• [TASK INSTRUCTIONS]:
If a line in the following entries holds the string "computer", include it in the tally. State the total and nothing further.

• [MATERIAL TO PROCESS]:
▬▬▬▬▬▬

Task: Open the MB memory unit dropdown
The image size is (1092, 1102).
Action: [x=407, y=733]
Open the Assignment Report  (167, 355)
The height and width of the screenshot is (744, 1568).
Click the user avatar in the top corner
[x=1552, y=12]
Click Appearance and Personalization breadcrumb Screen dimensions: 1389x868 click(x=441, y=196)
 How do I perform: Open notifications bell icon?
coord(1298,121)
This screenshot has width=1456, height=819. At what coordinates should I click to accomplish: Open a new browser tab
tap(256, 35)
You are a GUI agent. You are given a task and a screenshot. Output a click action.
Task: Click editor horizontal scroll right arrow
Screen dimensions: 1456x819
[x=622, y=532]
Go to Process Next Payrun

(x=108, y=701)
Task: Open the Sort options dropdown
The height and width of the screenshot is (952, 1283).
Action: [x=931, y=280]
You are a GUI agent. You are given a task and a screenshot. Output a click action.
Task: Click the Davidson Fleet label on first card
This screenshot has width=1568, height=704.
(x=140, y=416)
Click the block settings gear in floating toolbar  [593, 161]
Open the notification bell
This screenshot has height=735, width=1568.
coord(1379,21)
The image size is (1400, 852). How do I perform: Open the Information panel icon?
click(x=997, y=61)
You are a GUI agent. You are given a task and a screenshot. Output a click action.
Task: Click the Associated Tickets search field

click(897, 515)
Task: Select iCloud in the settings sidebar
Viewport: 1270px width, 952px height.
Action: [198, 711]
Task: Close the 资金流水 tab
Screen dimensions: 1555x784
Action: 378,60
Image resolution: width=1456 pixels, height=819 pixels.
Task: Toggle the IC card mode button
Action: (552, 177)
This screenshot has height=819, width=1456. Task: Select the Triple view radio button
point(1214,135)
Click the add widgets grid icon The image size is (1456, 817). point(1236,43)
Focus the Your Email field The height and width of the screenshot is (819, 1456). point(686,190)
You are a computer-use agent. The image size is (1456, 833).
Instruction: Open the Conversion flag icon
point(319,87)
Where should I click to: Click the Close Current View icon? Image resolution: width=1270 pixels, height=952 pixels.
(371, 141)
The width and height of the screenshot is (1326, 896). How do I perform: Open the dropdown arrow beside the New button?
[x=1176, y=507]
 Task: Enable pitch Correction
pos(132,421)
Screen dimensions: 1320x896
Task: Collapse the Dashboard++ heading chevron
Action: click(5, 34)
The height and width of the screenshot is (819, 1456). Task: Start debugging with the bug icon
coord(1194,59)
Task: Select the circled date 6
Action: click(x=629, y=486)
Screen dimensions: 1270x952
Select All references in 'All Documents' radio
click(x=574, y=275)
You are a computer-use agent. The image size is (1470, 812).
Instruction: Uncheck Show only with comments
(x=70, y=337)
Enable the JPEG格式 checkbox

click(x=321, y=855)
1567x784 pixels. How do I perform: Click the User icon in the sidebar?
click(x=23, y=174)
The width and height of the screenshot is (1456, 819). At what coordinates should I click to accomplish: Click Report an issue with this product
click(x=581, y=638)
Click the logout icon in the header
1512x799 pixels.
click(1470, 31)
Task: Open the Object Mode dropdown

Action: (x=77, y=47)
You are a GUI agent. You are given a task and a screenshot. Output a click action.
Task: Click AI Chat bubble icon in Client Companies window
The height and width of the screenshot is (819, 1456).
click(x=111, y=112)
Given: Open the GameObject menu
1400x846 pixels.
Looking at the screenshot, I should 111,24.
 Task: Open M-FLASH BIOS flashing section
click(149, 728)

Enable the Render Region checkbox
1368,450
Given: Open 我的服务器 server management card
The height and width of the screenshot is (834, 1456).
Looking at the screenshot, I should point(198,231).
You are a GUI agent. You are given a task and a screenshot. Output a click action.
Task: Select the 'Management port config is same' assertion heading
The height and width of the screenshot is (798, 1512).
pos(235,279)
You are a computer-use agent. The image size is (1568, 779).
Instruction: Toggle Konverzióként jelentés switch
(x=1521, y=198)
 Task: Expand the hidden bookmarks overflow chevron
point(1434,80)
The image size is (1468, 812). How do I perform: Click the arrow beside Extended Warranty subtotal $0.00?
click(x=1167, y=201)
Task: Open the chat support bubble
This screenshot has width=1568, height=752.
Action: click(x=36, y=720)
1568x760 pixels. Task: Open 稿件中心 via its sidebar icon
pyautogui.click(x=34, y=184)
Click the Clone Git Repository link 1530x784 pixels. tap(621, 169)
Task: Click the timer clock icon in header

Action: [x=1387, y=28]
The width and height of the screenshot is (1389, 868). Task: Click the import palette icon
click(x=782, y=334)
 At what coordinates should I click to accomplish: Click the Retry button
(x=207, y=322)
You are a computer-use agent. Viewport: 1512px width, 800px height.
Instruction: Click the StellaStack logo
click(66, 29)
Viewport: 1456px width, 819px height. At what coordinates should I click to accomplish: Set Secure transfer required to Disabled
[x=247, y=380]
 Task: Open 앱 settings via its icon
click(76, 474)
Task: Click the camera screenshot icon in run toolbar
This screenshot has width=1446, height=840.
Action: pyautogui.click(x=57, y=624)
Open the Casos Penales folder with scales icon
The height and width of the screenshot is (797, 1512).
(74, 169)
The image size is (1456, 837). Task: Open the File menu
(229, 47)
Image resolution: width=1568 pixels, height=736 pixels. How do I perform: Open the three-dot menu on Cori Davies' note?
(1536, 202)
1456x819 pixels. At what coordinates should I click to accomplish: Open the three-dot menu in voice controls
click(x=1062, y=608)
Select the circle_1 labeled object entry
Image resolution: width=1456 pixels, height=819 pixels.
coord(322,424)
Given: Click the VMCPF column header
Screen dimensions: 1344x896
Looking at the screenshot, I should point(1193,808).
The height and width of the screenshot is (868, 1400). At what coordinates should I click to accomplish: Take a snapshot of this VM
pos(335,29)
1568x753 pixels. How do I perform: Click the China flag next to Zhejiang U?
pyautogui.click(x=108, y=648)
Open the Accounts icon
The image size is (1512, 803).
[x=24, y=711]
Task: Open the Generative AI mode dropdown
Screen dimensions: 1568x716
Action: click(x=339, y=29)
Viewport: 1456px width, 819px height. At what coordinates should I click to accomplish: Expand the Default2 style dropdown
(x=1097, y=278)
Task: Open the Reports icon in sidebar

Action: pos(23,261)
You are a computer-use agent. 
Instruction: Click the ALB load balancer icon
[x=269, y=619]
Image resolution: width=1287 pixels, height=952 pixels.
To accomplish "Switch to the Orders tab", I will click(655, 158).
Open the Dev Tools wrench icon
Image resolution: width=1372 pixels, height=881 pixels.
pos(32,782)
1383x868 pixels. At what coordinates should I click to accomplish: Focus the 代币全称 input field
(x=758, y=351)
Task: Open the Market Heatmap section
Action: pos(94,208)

▬▬▬▬▬▬

• [RESPONSE]:
5